**WHAT IS REQUIRED**:
An exact copy of every entry is required, without the pictures.

**TASK MATERIAL**:
_____
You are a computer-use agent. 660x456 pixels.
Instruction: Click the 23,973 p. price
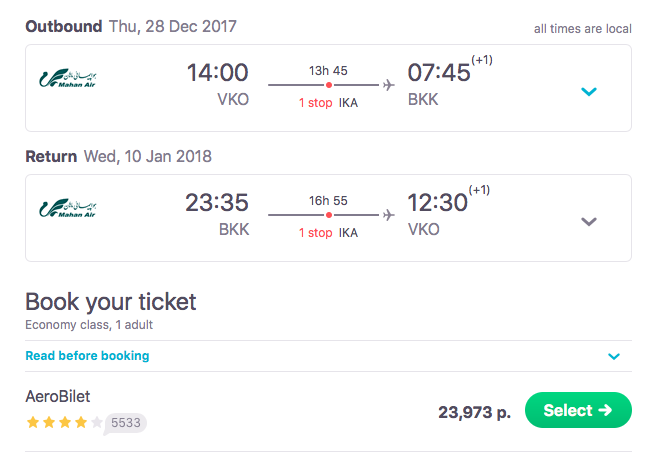[474, 411]
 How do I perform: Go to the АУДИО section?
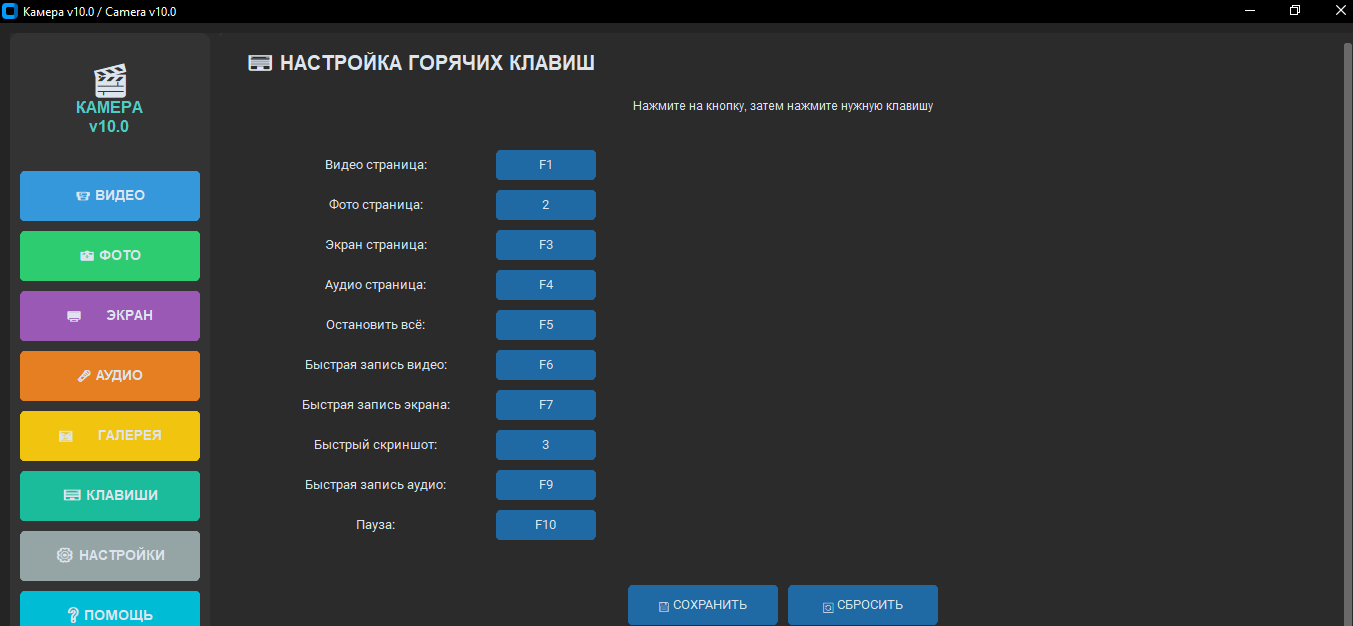click(110, 376)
_____
**RESPONSE**:
You are a computer-use agent. 660x456 pixels.
Instruction: Click the 23,973 p. price
[474, 411]
 How do I perform: Go to the АУДИО section?
click(110, 376)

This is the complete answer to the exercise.